An additional component to the overall evaluation of whether to modify existing port hours will include the 2015 assessment of potential security implications, total annual operating costs, average annual crossing for commercial and passenger vehicles and proximity to alternate ports of entry.

“CBP wants to strike a balanced schedule for the port such that the operating hours suit the workload,” Maypole said. “Looking at the complete picture, CBP recognizes the importance of cross border travel to local and regional economic development activity and endeavors to facilitate it to the best of their ability. It is embodied in the agency mission statement and CBP is held accountable to it.”

No final decision has yet been made as to whether the port will be closed six hours in a 24-hour period on a permanent basis, Maypole said.

Previously, CBP has pointed out that an average of just 3.39 vehicles are using the crossing between the hours of midnight and 8 a.m. in 2015, and more than half of those came through just after 6 a.m.

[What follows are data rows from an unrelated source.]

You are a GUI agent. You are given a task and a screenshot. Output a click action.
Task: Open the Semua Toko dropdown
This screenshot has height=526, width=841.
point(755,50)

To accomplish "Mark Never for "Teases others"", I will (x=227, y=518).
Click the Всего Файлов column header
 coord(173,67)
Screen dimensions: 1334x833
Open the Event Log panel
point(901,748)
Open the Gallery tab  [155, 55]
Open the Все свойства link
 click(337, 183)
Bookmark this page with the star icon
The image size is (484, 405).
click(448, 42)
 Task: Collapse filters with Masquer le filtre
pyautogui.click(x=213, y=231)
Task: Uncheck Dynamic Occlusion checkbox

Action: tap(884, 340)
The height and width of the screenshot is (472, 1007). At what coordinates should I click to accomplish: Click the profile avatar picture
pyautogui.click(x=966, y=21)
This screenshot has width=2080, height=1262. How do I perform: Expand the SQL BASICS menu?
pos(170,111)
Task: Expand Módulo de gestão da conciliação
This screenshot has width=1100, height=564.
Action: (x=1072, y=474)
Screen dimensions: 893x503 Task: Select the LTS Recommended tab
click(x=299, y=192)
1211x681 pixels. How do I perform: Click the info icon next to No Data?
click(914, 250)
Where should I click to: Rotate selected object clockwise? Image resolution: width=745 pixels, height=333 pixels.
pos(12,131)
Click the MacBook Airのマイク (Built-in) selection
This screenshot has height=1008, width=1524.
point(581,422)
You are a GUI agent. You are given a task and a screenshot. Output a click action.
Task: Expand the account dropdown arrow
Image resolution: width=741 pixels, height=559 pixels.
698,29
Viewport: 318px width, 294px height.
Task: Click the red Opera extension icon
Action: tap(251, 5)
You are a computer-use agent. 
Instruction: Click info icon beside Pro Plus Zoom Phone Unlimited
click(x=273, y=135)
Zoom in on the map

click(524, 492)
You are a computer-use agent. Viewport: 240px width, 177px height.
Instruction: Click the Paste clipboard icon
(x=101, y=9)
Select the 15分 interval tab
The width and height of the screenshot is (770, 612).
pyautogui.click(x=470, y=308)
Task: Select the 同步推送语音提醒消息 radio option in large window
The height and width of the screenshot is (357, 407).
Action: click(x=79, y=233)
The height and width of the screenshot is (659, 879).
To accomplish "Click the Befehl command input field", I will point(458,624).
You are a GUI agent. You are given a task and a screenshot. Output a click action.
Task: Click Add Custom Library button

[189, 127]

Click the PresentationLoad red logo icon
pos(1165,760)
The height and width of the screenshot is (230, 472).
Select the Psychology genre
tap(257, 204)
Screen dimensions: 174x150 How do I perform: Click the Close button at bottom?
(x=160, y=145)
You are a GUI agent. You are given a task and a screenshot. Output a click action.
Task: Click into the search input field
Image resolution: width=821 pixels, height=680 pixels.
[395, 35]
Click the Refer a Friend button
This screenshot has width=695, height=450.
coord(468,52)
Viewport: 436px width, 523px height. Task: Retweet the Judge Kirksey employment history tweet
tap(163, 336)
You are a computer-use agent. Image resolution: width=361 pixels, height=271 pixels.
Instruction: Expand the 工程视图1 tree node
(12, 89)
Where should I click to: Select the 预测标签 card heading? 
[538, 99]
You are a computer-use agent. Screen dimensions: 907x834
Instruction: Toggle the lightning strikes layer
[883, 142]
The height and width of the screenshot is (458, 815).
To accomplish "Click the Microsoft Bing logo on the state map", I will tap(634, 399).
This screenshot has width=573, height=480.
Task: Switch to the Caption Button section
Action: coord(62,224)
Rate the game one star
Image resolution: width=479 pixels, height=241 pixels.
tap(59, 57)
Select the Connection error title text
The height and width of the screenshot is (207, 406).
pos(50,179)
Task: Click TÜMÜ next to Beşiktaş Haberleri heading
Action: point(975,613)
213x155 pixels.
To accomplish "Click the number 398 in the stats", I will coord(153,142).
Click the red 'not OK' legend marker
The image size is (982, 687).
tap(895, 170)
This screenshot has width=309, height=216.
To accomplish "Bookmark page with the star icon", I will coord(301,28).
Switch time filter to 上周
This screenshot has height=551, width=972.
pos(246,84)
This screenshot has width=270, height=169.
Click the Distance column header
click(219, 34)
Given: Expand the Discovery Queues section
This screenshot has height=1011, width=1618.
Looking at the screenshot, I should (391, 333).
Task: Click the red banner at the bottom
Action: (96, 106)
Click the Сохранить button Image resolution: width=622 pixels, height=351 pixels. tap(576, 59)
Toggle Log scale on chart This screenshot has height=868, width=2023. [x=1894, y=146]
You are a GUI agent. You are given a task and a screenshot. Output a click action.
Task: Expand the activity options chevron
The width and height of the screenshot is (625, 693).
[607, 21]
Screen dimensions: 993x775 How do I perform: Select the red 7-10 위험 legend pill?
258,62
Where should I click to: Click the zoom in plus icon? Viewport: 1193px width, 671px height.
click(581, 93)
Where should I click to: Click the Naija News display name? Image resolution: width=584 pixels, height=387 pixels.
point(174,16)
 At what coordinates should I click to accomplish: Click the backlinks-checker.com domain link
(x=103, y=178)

They estimate it is costing $340,000 in overtime and $200,000 in temporary duty costs to maintain a 24-hour crossing at the port.

“The Raymond Port of Entry has the lowest volume of commercial import shipments of all the commercial ports in Montana,” says Great Falls Area Port Director Daniel Escobedo. “The midnight shift at Raymond Port of Entry accounts for just .66 percent of commercial shipments arriving at all commercial ports of entry in Montana.”

Comments and feedback are to be accepted throughout the 60-day test period. They may be sent to Area Port Director Daniel Escobedo, Attn: “Raymond-Test Hours” 2108 21st St. S., Great Falls, Montana 59404.

At the end of the test period, an assessment will be conducted to include feedback comments, and a cost-saving analysis to make a decision on the permanent hours for the Raymond POE.